BY AVA BLUM-CARR ’21
This past Sunday, Senator Elizabeth Warren held a town hall event in Greenfield, Massachusetts, where citizens were encouraged to pose questions and voice concerns. A range of topics were addressed, but the issues of student debt and income inequality were at the forefront of the discussion.
Senator Warren was asked if the Democrats had a message that would inspire working-class and middle-class voters. In response, she launched into an explanation of income stratification in the United States which set the tone for the rest of the conversation.
“There was a time when the whole point of government was to measure everything through the lens of creating more opportunity,” said Warren, referencing the time period following the Great Depression up until roughly 1980.
Warren said that as the country’s GDP steadily grew, the bottom 90 percent of Americans received 70 percent of the new income growth being generated. The election of Ronald Reagan and the subsequent embrace of trickle-down economic theory represented a paradigm shift, according to Warren.
Even as GDP continued to increase, “from 1980 to 2016, the 90 percent of America, everyone not in the top 10 got none of the new income growth. Zero,” said Warren.
This issue goes hand in hand with the accessibility of higher education and the current prevalence of enormous student debt in America.
“I grew up in a paycheck-to-paycheck family. By the time I graduated from high school, we didn’t have the money to pay for college,” said Warren. Through scholarships and access to public universities, Warren eventually graduated law school, but many young people do not receive these opportunities.
Warren acknowledged the fundamental contradiction of a society that puts great emphasis on the importance of higher education while simultaneously failing to make that education universally accessible.
“If you come from a family that’s wealthy, you’ll do fine, but if you’re not, you’re going to have to scramble and borrow money,” said Warren. The result is over a trillion dollars of student loan debt in the country today.
“Right now [student debt] is going up at a rate of a hundred billion dollars a year. We are literally crushing young people in America, and that is morally wrong. It is despicable,” said Warren.
This is an issue that affects many students nationwide, including at Mount Holyoke.
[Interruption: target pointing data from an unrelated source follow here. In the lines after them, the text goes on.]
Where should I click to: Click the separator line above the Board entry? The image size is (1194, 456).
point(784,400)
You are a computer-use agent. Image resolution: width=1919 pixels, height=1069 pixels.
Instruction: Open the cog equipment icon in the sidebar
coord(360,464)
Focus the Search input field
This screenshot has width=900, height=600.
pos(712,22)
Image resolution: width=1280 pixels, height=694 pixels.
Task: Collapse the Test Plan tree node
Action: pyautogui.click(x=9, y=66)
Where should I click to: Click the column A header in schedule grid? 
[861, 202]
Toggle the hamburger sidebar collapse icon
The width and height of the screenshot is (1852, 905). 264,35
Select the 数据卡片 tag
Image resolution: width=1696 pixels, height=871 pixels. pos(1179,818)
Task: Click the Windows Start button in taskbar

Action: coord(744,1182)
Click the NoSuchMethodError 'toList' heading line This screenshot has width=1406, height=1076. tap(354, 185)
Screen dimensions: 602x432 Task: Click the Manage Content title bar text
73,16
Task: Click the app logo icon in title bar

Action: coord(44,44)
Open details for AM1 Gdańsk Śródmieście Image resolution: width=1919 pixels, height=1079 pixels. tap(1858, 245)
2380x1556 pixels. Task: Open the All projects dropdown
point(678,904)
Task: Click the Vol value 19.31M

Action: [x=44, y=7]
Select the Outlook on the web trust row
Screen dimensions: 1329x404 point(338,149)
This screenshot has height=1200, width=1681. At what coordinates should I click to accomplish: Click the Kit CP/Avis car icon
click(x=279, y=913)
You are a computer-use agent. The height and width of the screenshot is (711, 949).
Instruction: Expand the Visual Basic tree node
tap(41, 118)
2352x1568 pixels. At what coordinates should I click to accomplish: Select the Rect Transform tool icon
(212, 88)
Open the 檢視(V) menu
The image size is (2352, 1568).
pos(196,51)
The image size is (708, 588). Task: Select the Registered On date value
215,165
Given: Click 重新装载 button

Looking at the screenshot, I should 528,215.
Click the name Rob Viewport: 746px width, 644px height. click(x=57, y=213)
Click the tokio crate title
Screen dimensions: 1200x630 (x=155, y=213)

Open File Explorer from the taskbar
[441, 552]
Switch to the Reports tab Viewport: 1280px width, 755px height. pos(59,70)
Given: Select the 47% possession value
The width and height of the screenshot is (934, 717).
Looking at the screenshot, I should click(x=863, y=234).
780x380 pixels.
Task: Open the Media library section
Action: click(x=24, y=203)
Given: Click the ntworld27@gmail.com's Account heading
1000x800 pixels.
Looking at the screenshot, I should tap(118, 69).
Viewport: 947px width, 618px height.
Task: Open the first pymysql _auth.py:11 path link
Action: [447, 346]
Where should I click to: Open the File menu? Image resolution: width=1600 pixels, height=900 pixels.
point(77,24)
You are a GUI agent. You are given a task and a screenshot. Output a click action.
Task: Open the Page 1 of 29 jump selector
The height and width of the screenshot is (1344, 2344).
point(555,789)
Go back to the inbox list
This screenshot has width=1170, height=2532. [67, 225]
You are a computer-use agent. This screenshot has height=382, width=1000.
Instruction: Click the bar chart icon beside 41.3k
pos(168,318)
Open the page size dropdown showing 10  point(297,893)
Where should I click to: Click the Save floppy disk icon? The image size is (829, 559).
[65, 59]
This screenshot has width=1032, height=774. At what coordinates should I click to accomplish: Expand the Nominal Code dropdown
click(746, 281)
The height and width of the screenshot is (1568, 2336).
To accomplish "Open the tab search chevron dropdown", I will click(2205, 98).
Savita Diggs ’21 expressed frustration with the process of finding sufficient work as a student in an effort to mitigate future debt. “I think that if you get past a certain point [in debt], your education isn’t worth it anymore, because you won’t be able to support yourself,” said Diggs.
“I think that there are some good programs for forgiving loans, but they’re usually very specific, like the army,” Diggs said. “It’s not fair for people to not have opportunities because of student debt.”
As a solution, Elizabeth Warren suggested stronger support for public universities and community colleges, as well as a re-evaluation of the student debt issue. “I grew up in an America that invested in kids like me,” said Warren. “I believe we have to forgive some of this debt to get ourselves on a better path.”
Senator Warren received loud applause from the audience on all of these points, but other key issues like defense spending were not discussed.
Warren brought up the military in her opening remarks about Veteran’s Day, citing what she referred to as the “solemn obligation” held by senators and representatives to send American troops into harm’s way only when absolutely necessary. However, the $700 billion defense policy bill that Warren voted yes on in September was not addressed at the event. According to CNN, the new defense budget exceeds the Trump administration’s original request by $37 billion.
While this is hardly the staunch opposition to Donald Trump and his party that Warren claims, she centered her concluding comments around this principle all the same.
One audience member questioned Warren about concrete solutions to the array of problems that were brought up at the event. “Whether it’s about student debt or the ninety percent who are being left behind, what can be done in this current administration?” she asked.
In response, Warren cited the GOP’s thwarted efforts to repeal the Affordable Care Act as an example of a political win achieved despite the Democrats’ house and senate minority. According to Warren, grassroots organizing and engagement by citizens drove this victory.
“I’ll tell you this,” said Warren. “Getting into these fights is not like draining a battery. It’s like a muscle. The more you use it, the stronger it gets.”